2008 Rakow Commission Artist: Zora Palová
Zora Palová (2008)
North Sea Waves
Zora Palová (Slovak, b. 1947)
Slovakia, Bratislava, 2008
Mold-melted glass, ground and polished
H: 190.5 cm, W: 39 cm, D: 28.5 cm.
2008.3.41, the 23rd Rakow Commission
Palová cast glass sculptures are not like the theoretical, geometric works that one associates with her early teacher and mentor, the well-known Czech artist Václav Cigler, or her husband of 38 years, Štepán Pala.
Trained initially as a painter, she makes sculptures with fluid gestures that break or pierce a surface, like ripples on the sea, and irregularly rounded sculptures with large perforations that take away any sense of a solid, cold mass. A glass pinnacle, for example, curves gracefully at the top, its surface sandblasted so that it absorbs rather than reflects light, giving the viewer the sense of an inner glow and power.
“Glass is a very spiritual material,” Palová said in a recent interview from her home in Bratislava, the capital of Slovakia. “It can absorb or reflect light. It is translucent or transparent. You can use it for expressions that you could never achieve with bronze or wood.”
She was drawn to glass, she recalls, to express the contrasts she feels in life: male and female, humankind and nature, air and sea. She may begin with a straight or circular form, an enormous mass, but then she gives it details such as swirls, curves, or irregularly cut-out areas that contradict the solidity and monumentality of the piece. Variations in the thickness of the glass let in different intensities of light. “It’s like men and women,” she explains. “I grew up with three brothers. I have three sons, and I’ve been married for nearly four decades, so I sense the differences. The woman makes the details in life that make it different.”
These sensibilities are in sharp contrast to her early training in glass at the Academy of Fine Arts in Bratislava under Cigler, who worked with cubes and spheres, employing the prismatic cutting and highly polished surfaces associated with the optical industry. “He was a strong teacher,” Palová recalls, “but he gave us freedom.”
As a student of Henry Moore in London in 1969, she created large-%%scale%% sculptures of clay, wood, and plaster that already had the dynamism and emotionalism that distinguish her work. Under Cigler, she learned the discipline of working with glass and she was influenced by his meditative approach to the material. It was while studying with Cigler that she met her husband. The two have lived, worked, and taught together since 1971, in their native country and in Sunderland, England, on the northwest coast, where she became research professor at the University of Sunderland in 1996.

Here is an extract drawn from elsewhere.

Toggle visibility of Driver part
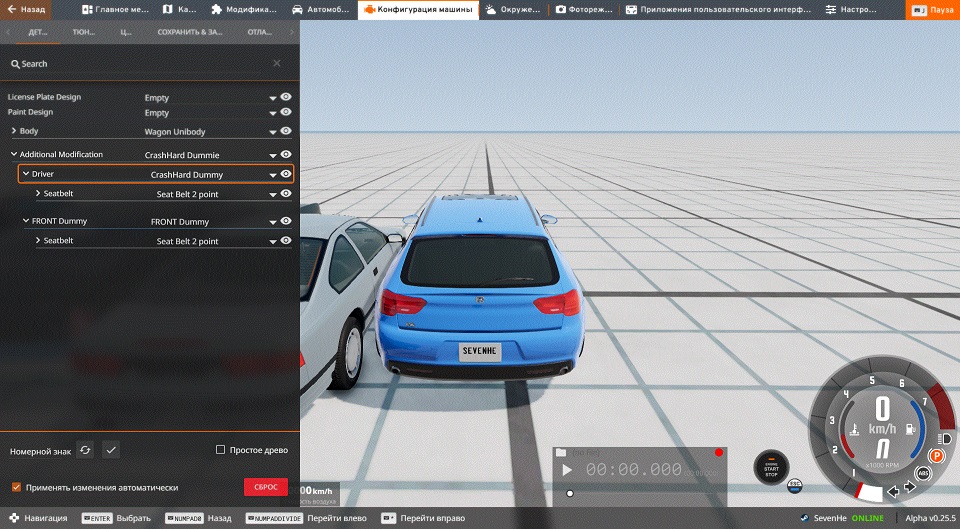Viewport: 960px width, 529px height. click(286, 174)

Living near the North Sea has been a particularly powerful influence on her work, she notes. “In the Czech Republic and Slovakia, we don’t have seas. I didn’t know how to express the feeling of the sea and the air surrounding it.” The mysteries, movement, and power of the sea have inspired many sculptures, including the piece she presented to The Corning Museum of Glass in October as the 2008 Rakow Commission.
Now a visiting professor in Sunderland one month a year, she spends most of her time in Bratislava, where she can devote more time to thinking about her work, relationships, and nature. Recently, she has produced very large-%%scale%% work, using a technique that she and her husband developed jointly. After winning an international commission for the National Glass Centre in Sunderland, the two created the largest outdoor glass sculpture ever made: 16 feet tall, six feet across, in three sections. Light Transformer, designed by Palová, is of a crystal gray glass that suggests long gazes over roiling seas and meditations on the dramatic light of the region.